Imagine yourself in his position. Just imagine how you feel when you are in the total dark in a strange place. Don't you just wish that you could turn the lights on just to see where you are and what is around you? At first, he is, just like we would be, scared. It is pitch black, he doesn't know where he is, and because of the "thousand vague rumors of the horrors of Toledo" that he has heard in the past, he fears coming tortures. Of those rumors, being buried in a tomb alive terrifies him, and that thought "suddenly drove the blood in torrents upon my heart" and he begins to explore, trying to determine if he is, in fact, in a tomb. But, he doesn't have the convenience of a light switch to throw on. So, to gather some information about where he is, he uses what has been provided to him. He "cautiously steps" about, with "arms outstretched" to try to feel his way around and get his bearings. As he wanders about though, he realizes that he could be walking in circles, and he is not gaining any useful information about the dimensions of his prison. So, he
"tore a part of the hem from the robe and placed the fragment at full length, and at right angles to the wall"

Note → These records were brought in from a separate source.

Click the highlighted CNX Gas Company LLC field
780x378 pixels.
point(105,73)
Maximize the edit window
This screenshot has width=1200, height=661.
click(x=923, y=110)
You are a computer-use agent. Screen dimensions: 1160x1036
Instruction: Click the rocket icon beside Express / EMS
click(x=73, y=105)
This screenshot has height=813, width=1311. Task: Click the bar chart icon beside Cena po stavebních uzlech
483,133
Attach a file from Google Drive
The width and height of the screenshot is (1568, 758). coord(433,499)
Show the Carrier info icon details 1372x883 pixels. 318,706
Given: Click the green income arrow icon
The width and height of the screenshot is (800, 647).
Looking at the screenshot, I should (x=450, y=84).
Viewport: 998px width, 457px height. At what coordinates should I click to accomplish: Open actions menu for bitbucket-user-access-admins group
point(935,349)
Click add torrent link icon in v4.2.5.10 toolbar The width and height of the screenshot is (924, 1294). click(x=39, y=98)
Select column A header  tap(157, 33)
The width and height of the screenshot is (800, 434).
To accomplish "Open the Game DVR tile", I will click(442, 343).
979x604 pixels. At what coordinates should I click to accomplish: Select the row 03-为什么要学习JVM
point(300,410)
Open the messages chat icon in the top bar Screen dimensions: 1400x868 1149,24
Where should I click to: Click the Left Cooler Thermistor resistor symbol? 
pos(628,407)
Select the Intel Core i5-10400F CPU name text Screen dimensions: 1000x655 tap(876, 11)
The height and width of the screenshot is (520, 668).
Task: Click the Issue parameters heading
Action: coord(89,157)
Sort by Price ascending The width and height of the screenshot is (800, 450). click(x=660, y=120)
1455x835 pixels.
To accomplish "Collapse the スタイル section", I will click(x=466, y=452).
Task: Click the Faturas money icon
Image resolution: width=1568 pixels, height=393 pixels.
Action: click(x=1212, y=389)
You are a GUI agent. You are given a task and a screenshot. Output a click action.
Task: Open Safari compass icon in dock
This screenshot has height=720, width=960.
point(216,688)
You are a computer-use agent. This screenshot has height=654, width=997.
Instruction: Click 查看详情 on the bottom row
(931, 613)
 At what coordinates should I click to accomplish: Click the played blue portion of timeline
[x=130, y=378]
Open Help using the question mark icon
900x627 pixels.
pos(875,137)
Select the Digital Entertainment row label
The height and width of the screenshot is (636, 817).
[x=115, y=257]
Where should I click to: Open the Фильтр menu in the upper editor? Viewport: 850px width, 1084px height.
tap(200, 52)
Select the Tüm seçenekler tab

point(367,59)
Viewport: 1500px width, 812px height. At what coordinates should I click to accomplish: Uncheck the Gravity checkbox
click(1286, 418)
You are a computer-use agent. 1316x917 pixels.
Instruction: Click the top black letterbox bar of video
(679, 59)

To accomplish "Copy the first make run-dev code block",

so that if he feels it again, then he'll know he has come full circle. As he walks, holding on to the wall, he counts his steps, and is able to estimate that his prison is "fifty yards in circuit" but still has no idea of its shape because there were lots of angles. He decides to walk across the prison but trips, with the tip of his head landing on the pit; that is how he discovers its presence. So, through walking, counting, and using his robe, he is able to explore, and at least feel a little bit in control of his circumstances. To know that little bit, even if not very useful, is very important in such a stressful situation.